Could you please explain the notion of planting and gardening according to the cycles of the moon? Is there really anything to this?
Renata Jones, Palo Alto, CA
Moon gardeners believe plants do better when set out at the right time. The phase of the moon determines whether energy and nutrients are directed above or below ground.
Photo/Illustration: Jennifer Blume
Steve Silk, a Fine Gardening contributing editor and collector of gardening folklore, replies: Gardeners who plot their planting according to the phases of the moon are not part of the lunatic fringe. It’s no secret that the moon’s gravitational forces, cyclical though they are, exert a powerful pull upon earthly bodies of water, from the rising and falling tides of the sea, to the ebb and flow of water and nutrients through every leaf, flower, and stem of a plant.
Accordingly, proponents of moon gardening believe that there are optimal times in the lunar cycle to sow seeds, transplant, fertilize, take cuttings, and pull weeds. At its simplest level, the idea is to use the waxing moon, from the new moon to the full moon, to put in plants with lots of aboveground growth, fruits, and flowers. Increasing gravitational forces are believed to draw nutrients upward, like a rising tide.
As the moon wanes, from the full moon to the last quarter, plant anything that requires a large root network or underground storage system—like bulbs, tubers, biennials, and many perennials. As the gravitational forces decline, liquids are said to retreat to the lower parts of plants.
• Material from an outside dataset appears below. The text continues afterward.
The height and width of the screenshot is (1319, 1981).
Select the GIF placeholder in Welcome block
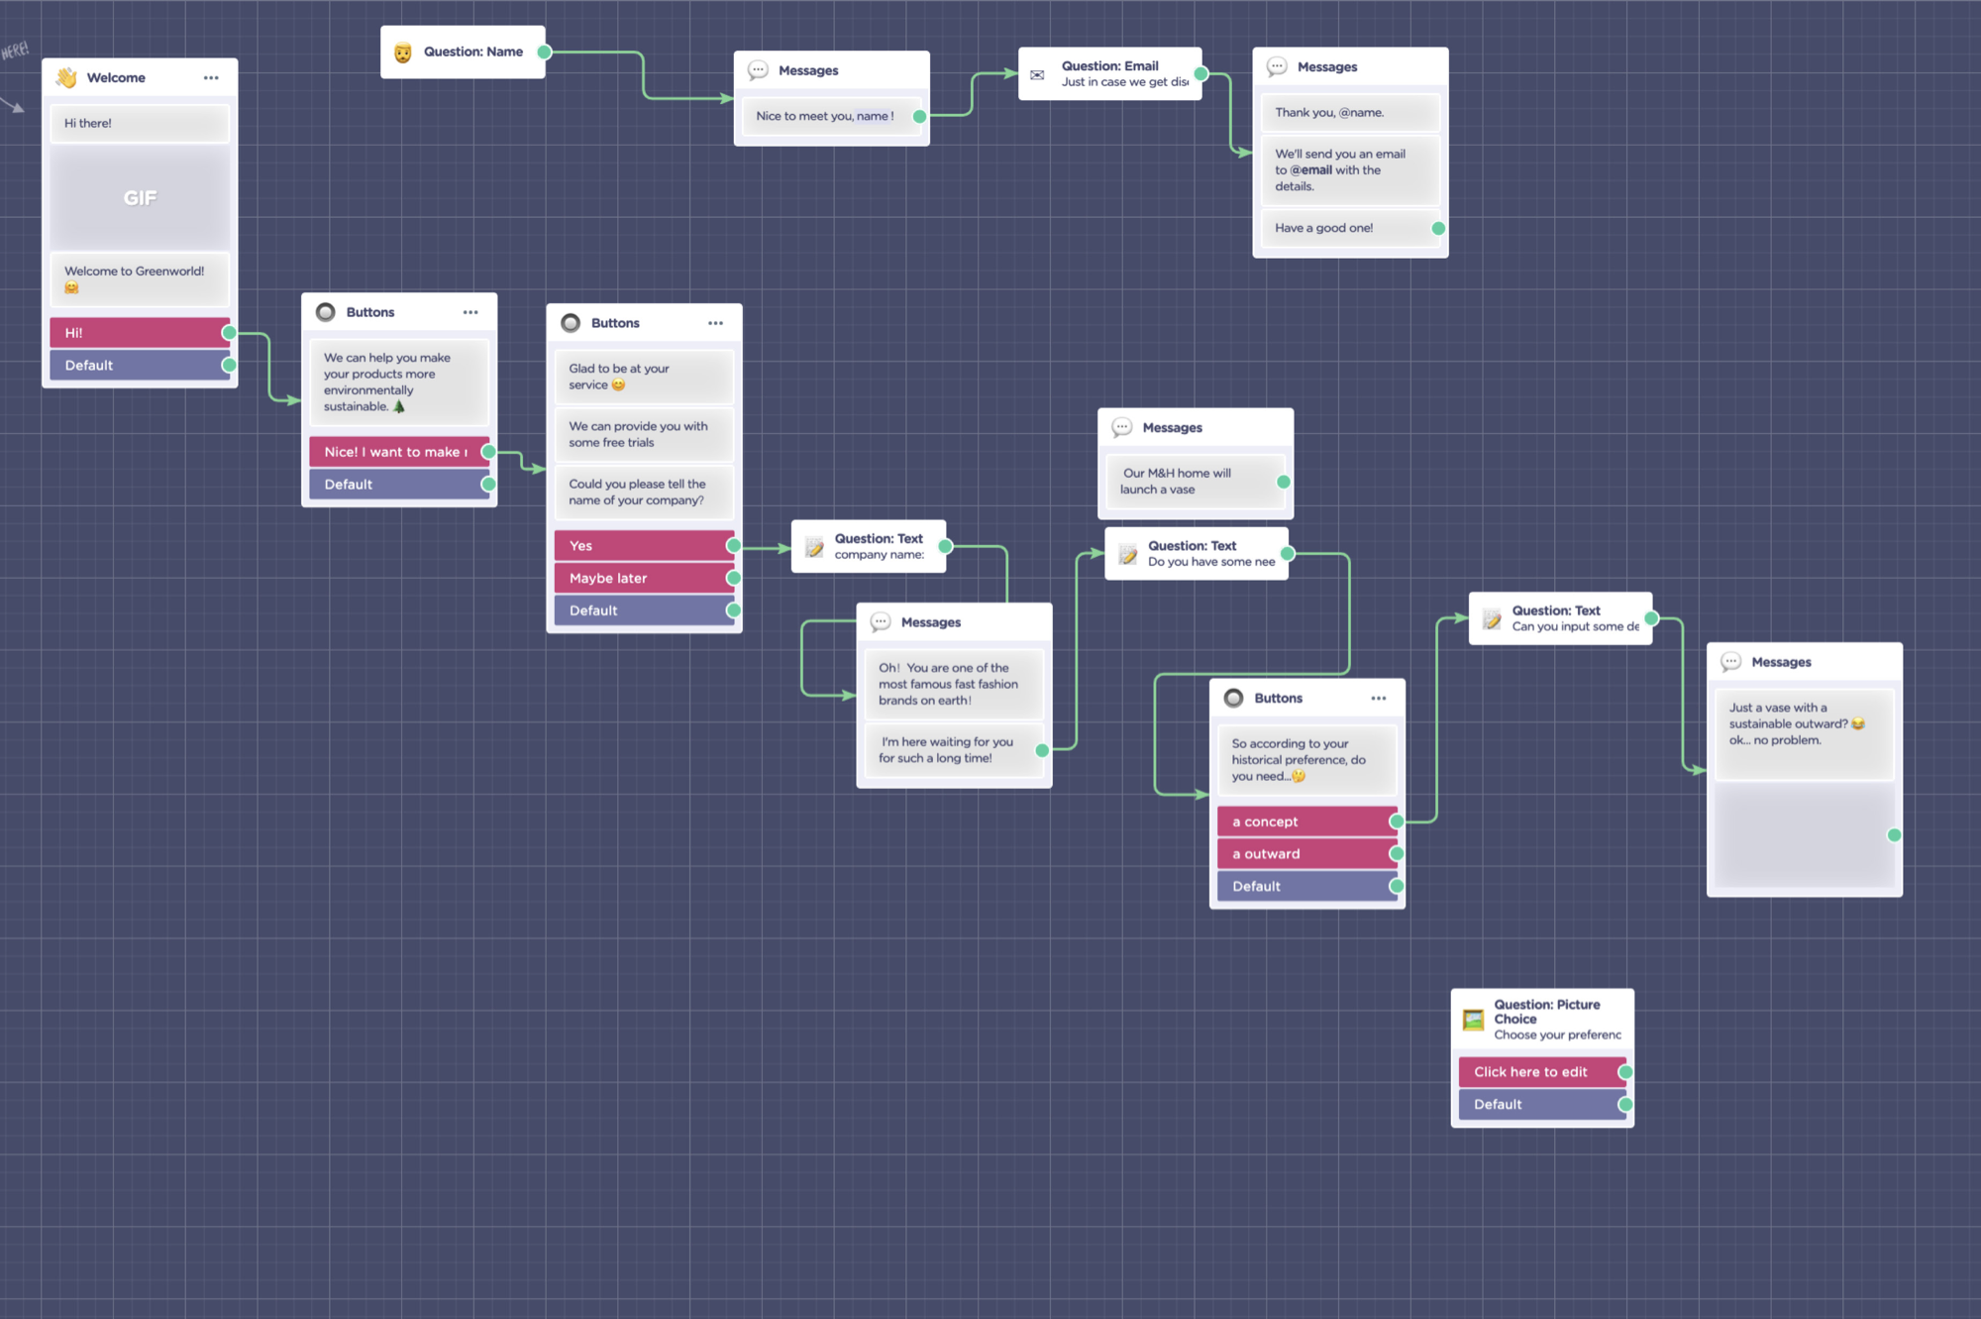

During the last phase of the moon, from the last quarter to the new moon, don’t plant anything. Instead, pull weeds; those plucked at this time are considered less likely to regrow.
Serious adherents of moon gardening also factor the passage of the moon through the zodiac into their planting schedule. They believe the best planting conditions occur when the moon is in an appropriate phase and in the house of a zodiac sign that is considered fruitful, such as Cancer, Scorpio, Pisces, Taurus, Capricorn, or Virgo.
Though many ancient cultures revered the moon as a symbol of fertility, there’s no conclusive scientific evidence that gardening governed by astronomical phases is any more or less effective than random planting. But it’s hard to dismiss techniques developed long, long ago in human history and passed down from generation to generation. The Old Farmer’s Almanac uses these lunar cycles to develop its calendars for garden chores, and it has plenty of satisfied customers who come back year after year.
Why not draw your own conclusion? Grow a variety of seeds, bulbs, and transplants started under optimal lunar conditions alongside the same variety of plants begun in the wrong phase of the lunar cycle, and compare the results. You just might learn there’s a reason the full moon in May is often called the Flower Moon.